+++ EXTRACTED INFORMATION

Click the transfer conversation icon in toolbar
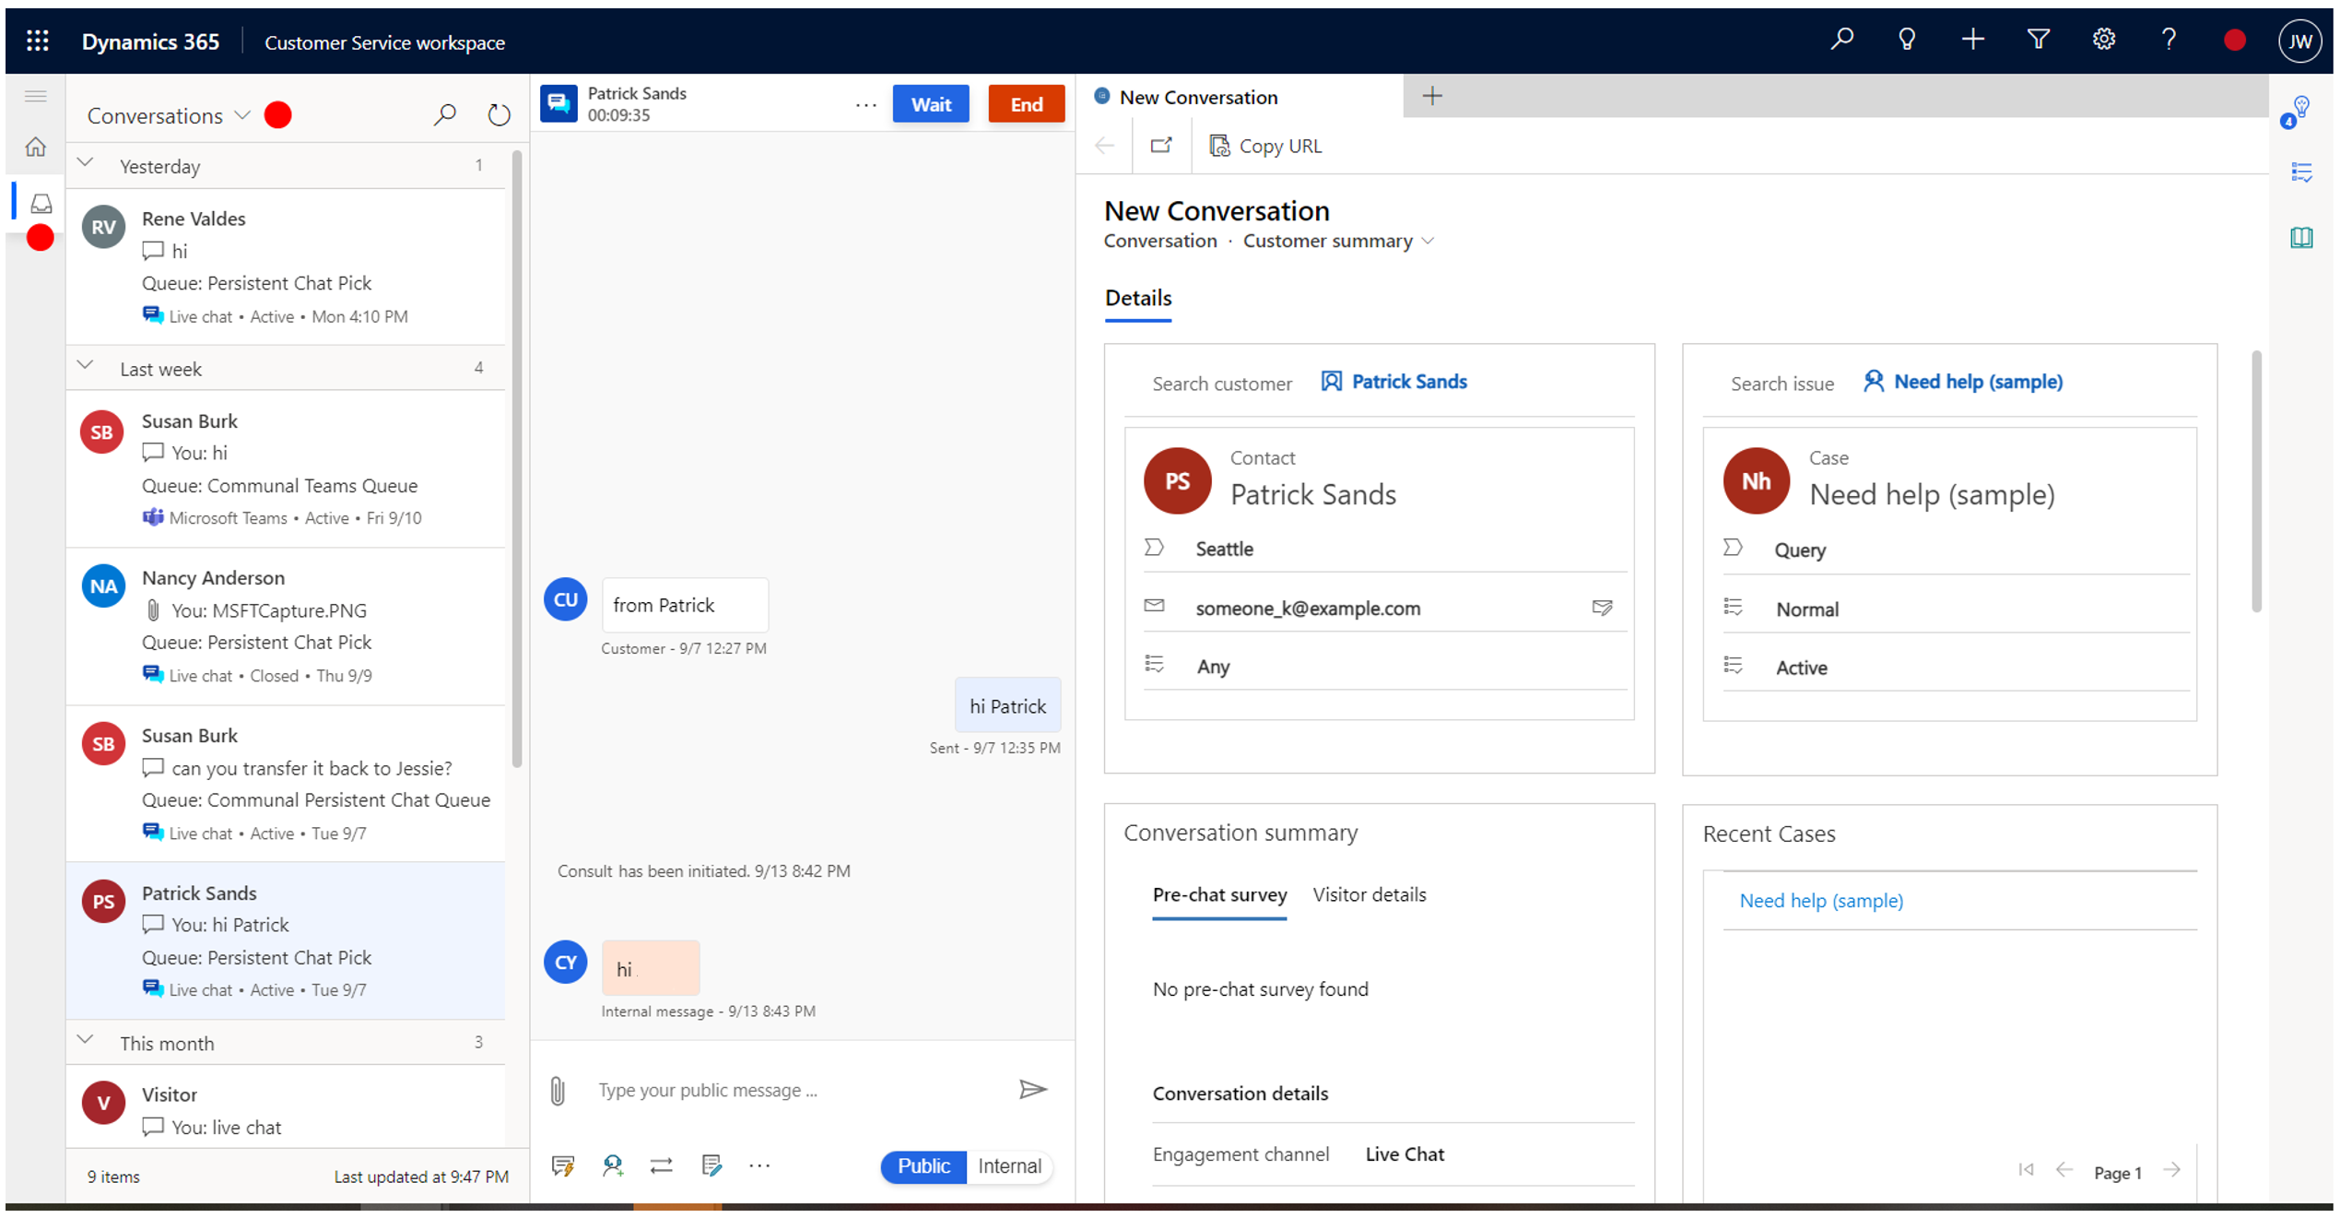Image resolution: width=2340 pixels, height=1218 pixels. [x=661, y=1165]
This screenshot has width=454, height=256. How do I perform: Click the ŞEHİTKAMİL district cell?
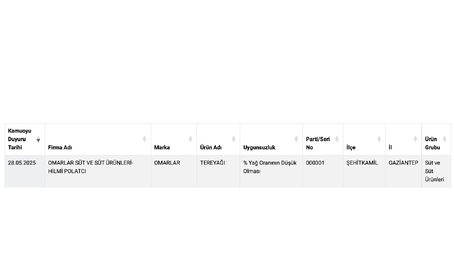tap(364, 171)
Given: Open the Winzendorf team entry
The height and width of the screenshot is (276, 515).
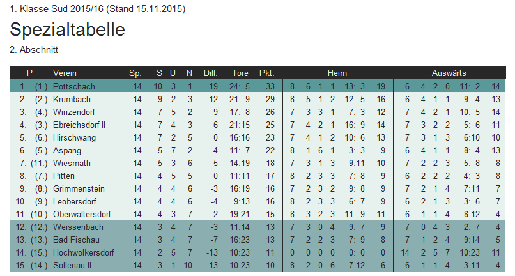Looking at the screenshot, I should 73,112.
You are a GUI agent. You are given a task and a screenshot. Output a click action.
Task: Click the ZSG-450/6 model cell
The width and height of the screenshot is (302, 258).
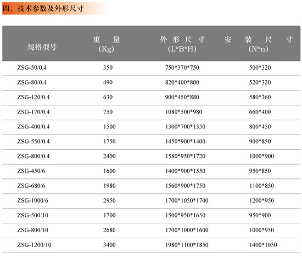pyautogui.click(x=31, y=171)
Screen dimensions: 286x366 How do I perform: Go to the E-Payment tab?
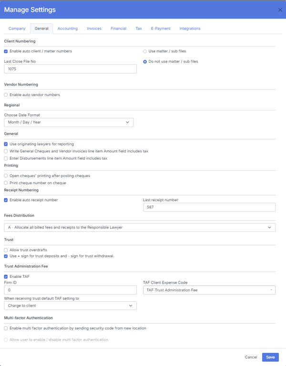(161, 29)
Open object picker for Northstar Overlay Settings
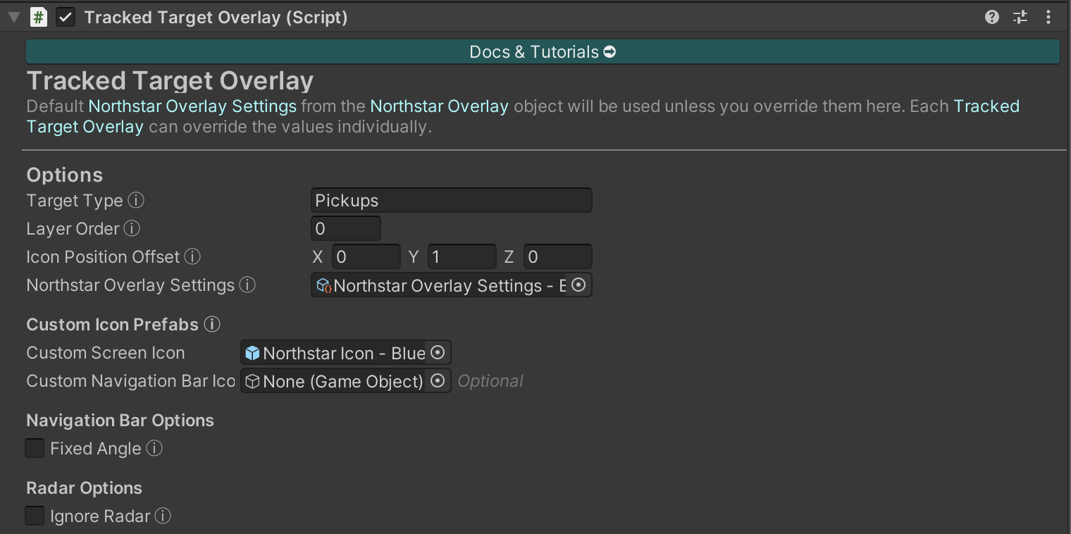The width and height of the screenshot is (1071, 534). point(578,285)
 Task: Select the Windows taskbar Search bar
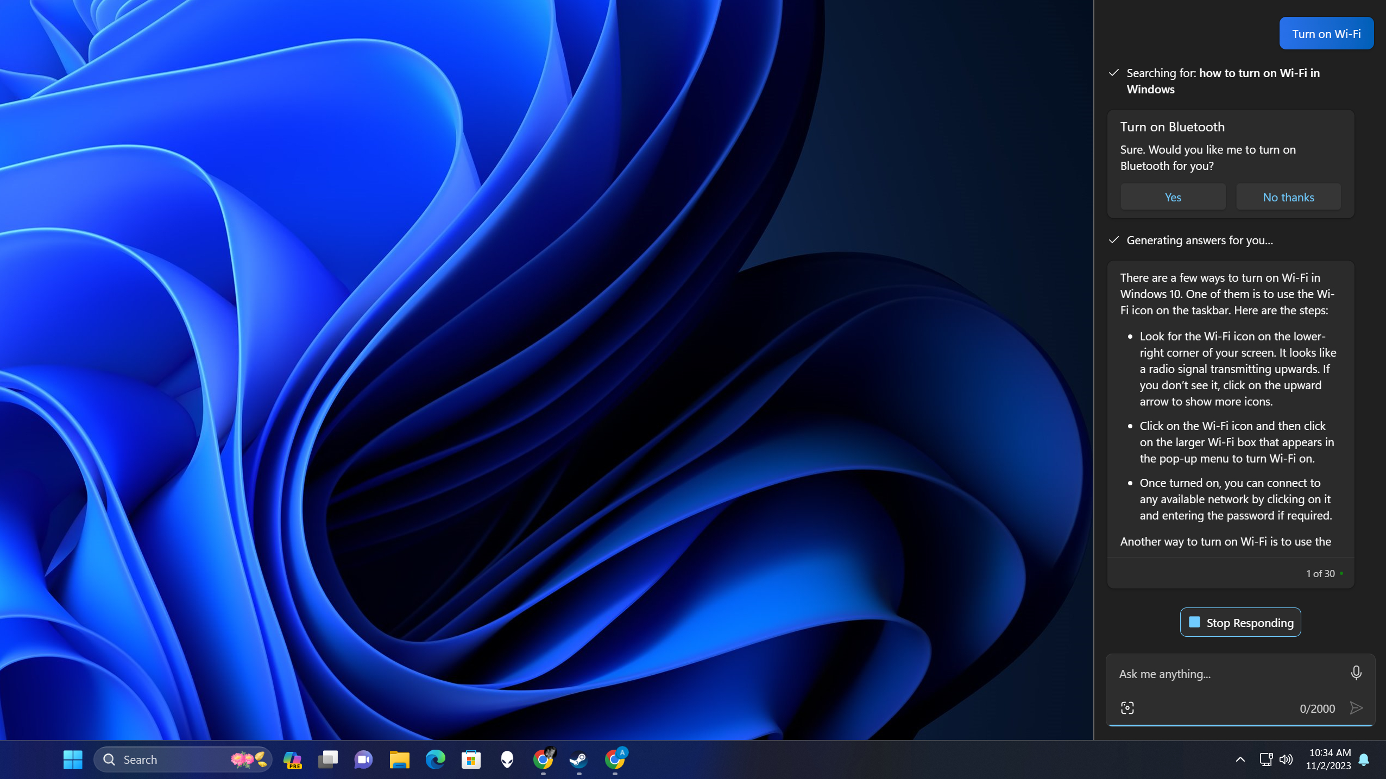pos(182,759)
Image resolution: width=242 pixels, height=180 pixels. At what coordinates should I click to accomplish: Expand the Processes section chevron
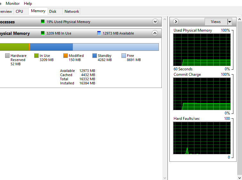(x=155, y=22)
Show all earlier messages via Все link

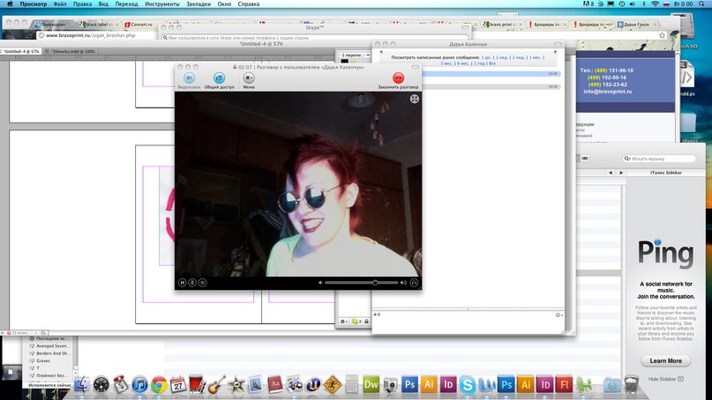tap(492, 63)
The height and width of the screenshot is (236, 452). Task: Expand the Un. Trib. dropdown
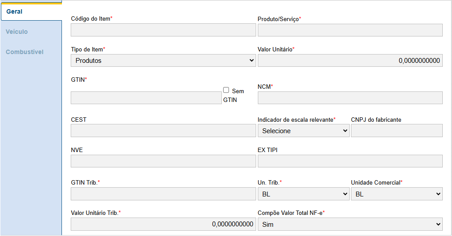pos(303,194)
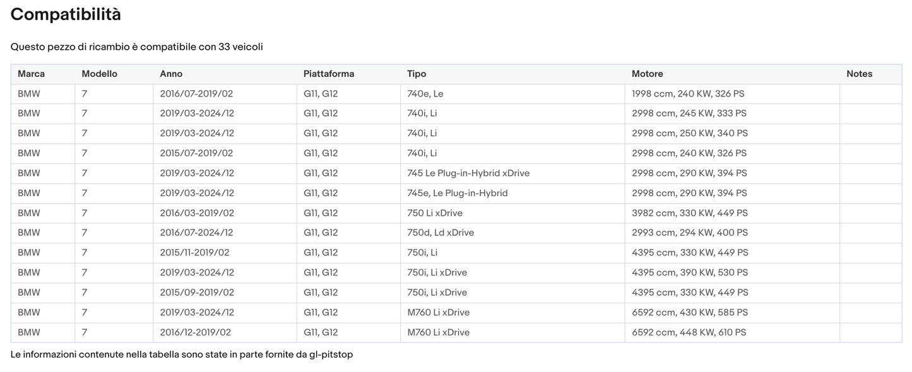Click the "Marca" column header
The height and width of the screenshot is (372, 912).
[x=31, y=74]

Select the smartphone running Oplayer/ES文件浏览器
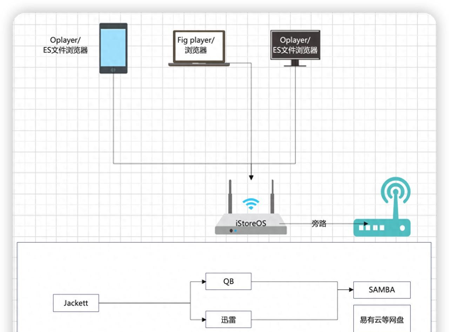pos(113,48)
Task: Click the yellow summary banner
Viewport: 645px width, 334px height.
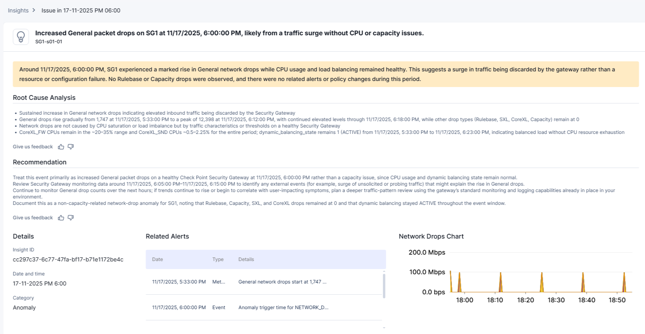Action: [x=326, y=74]
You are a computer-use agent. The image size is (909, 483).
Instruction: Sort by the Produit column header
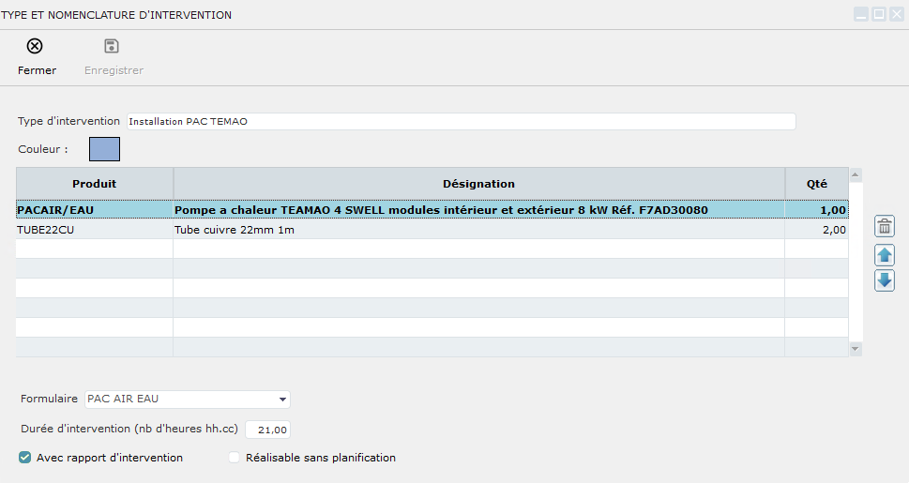tap(94, 184)
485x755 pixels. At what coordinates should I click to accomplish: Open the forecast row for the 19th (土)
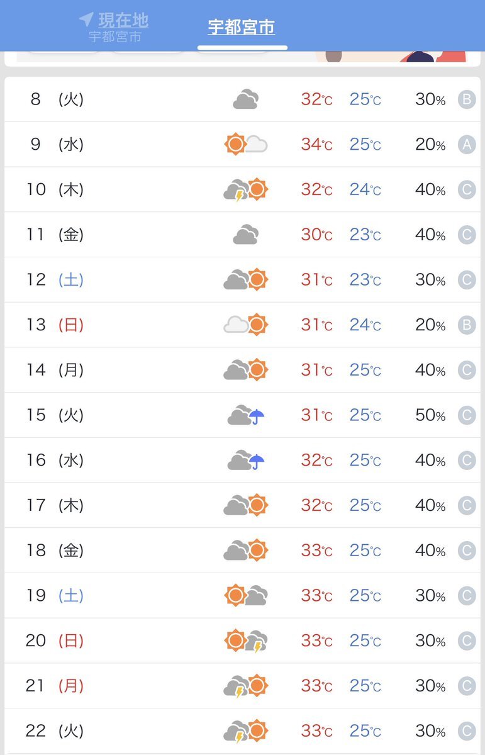pos(242,595)
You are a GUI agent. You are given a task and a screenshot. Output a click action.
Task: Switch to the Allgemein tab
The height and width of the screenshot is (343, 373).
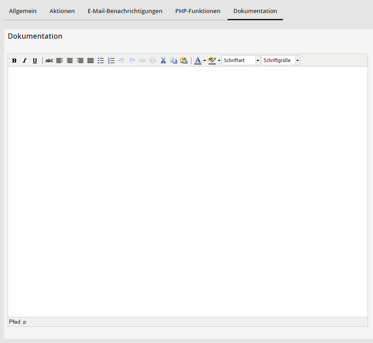[23, 11]
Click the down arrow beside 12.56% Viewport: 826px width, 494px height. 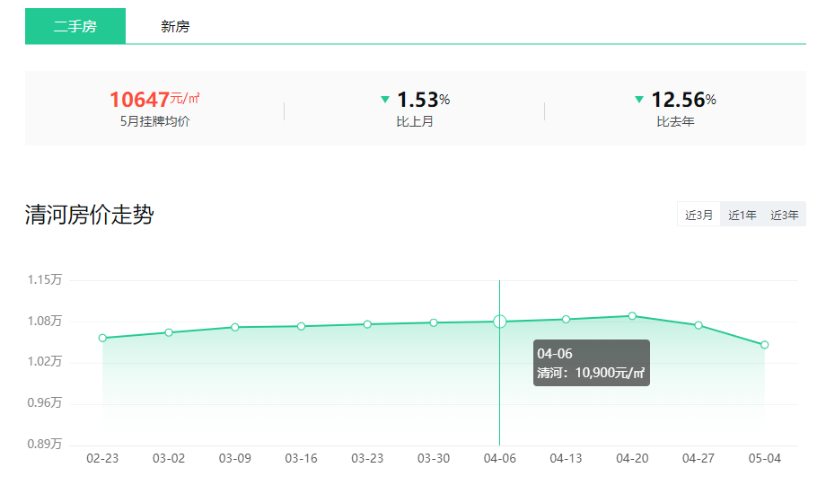(x=639, y=100)
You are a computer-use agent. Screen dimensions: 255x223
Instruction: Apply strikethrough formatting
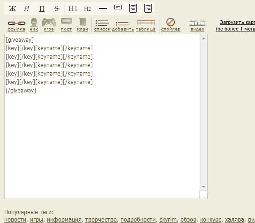click(x=57, y=8)
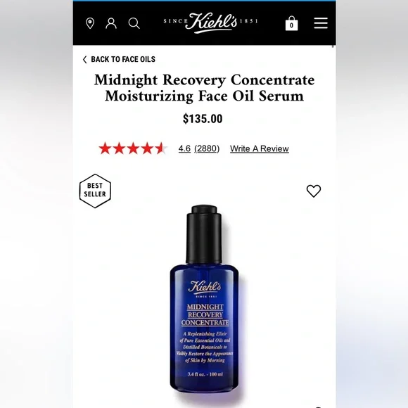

++++++

__ASSIGNMENT__: From the first line of the records through the line with "Given: Open the Winzendorf team entry", reproduce each line exactly and leave the pictures out.

__TASK RESULT__:
Click the transfer conversation icon in toolbar
Image resolution: width=2340 pixels, height=1218 pixels. [x=661, y=1165]
This screenshot has width=454, height=256. How do I perform: Click the ŞEHİTKAMİL district cell?
tap(364, 171)
Given: Open the Winzendorf team entry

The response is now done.